[zephyr] Raise worker idle poll backoff cap from 1.0s to 5.0s (#5051)

hsuhanooi · web-flow · commit 0c4926637e6d · 2026-04-22T11:33:36.000-07:00
`_poll_loop` backed off up to 1.0s between pull_task calls when no task was available. Each task now runs in a fresh subprocess taking roughly 1s, so re-polling every second caused busy-waiting between subprocess launches. The cap was set before subprocess-per-shard isolation landed in #4522 and was never revisited; 5.0s matches the typical subprocess task duration. Each pull_task RPC that returns None still has to go through the full coordinator path: RPC deserialization, lock acquisition, dict lookups, lock release, serialization. With 64 idle workers polling every 1.0s you get 64 wasted RPCs/second. At 5.0s cap that drops to ~13/second. The coordinator is also getting ~13 heartbeat RPCs/second from those same 64 workers (one per worker per 5s heartbeat interval), so the idle polling at 1.0s was actually more traffic than the heartbeats themselves. Raising the cap brings the two closer to the same rate. Whether this is perceptible depends on worker count. With 16 workers it's noise either way. With 128+ idle workers in a straggler tail it could show up as a few percent of coordinator CPU. The coordinator is provisioned small (2g RAM, 1 CPU by default from 6c0b22c) so any reduction in unnecessary RPC handling there is genuinely useful.
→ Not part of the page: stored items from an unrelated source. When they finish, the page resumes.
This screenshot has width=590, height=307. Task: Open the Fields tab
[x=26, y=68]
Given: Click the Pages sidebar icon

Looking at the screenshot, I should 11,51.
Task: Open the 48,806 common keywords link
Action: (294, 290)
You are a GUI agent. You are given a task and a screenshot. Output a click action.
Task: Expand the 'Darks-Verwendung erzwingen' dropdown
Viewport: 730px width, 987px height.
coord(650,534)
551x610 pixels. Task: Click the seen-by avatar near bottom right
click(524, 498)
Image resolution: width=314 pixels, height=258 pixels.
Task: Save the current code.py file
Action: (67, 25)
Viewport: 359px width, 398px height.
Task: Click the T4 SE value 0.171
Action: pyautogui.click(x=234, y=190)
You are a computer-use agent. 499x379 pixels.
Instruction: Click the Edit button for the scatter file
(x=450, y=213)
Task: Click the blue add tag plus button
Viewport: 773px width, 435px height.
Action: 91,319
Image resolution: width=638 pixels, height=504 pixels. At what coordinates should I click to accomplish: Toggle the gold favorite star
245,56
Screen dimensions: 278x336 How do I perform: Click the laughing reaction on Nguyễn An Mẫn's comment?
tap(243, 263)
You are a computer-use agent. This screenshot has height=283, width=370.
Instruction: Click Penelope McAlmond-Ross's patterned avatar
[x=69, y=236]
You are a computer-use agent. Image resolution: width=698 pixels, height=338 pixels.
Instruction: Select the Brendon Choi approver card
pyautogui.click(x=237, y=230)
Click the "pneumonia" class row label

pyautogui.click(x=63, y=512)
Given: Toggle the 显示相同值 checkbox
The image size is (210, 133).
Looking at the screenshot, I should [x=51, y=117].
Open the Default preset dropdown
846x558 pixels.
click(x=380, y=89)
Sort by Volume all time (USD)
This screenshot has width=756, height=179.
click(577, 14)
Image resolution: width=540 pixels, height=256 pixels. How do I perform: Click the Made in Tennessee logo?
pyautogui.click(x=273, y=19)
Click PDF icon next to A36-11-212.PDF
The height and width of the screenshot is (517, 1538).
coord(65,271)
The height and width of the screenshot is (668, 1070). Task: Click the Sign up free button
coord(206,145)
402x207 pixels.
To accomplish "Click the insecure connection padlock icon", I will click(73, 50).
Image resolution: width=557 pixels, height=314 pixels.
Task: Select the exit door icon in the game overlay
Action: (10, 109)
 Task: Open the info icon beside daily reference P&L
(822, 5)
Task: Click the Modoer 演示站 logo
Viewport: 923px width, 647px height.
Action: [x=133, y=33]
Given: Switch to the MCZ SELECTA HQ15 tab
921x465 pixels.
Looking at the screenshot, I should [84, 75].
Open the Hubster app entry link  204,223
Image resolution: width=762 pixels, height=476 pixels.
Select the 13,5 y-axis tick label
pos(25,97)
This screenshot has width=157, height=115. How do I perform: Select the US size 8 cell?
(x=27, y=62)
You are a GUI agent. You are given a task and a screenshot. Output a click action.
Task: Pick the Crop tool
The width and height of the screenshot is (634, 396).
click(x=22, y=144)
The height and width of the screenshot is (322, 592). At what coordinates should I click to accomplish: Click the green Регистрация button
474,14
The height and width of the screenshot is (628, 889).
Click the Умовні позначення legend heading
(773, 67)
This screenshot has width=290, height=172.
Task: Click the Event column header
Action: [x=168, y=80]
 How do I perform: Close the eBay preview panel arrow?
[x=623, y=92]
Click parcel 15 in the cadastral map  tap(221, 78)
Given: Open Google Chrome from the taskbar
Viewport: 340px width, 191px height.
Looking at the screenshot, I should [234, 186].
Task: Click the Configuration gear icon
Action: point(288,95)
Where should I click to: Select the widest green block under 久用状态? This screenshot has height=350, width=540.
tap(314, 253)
diff --git a/lib/zephyr/src/zephyr/execution.py b/lib/zephyr/src/zephyr/execution.py
@@ -1122,7 +1122,7 @@ def _heartbeat_loop(
     def _poll_loop(self, coordinator: ActorHandle) -> None:
         """Pure polling loop. Exits on SHUTDOWN signal, coordinator death, or shutdown event."""
         task_count = 0
-        backoff = ExponentialBackoff(initial=0.1, maximum=1.0)
+        backoff = ExponentialBackoff(initial=0.1, maximum=5.0)
 
         future: ActorFuture | None = None
         future_start = 0.0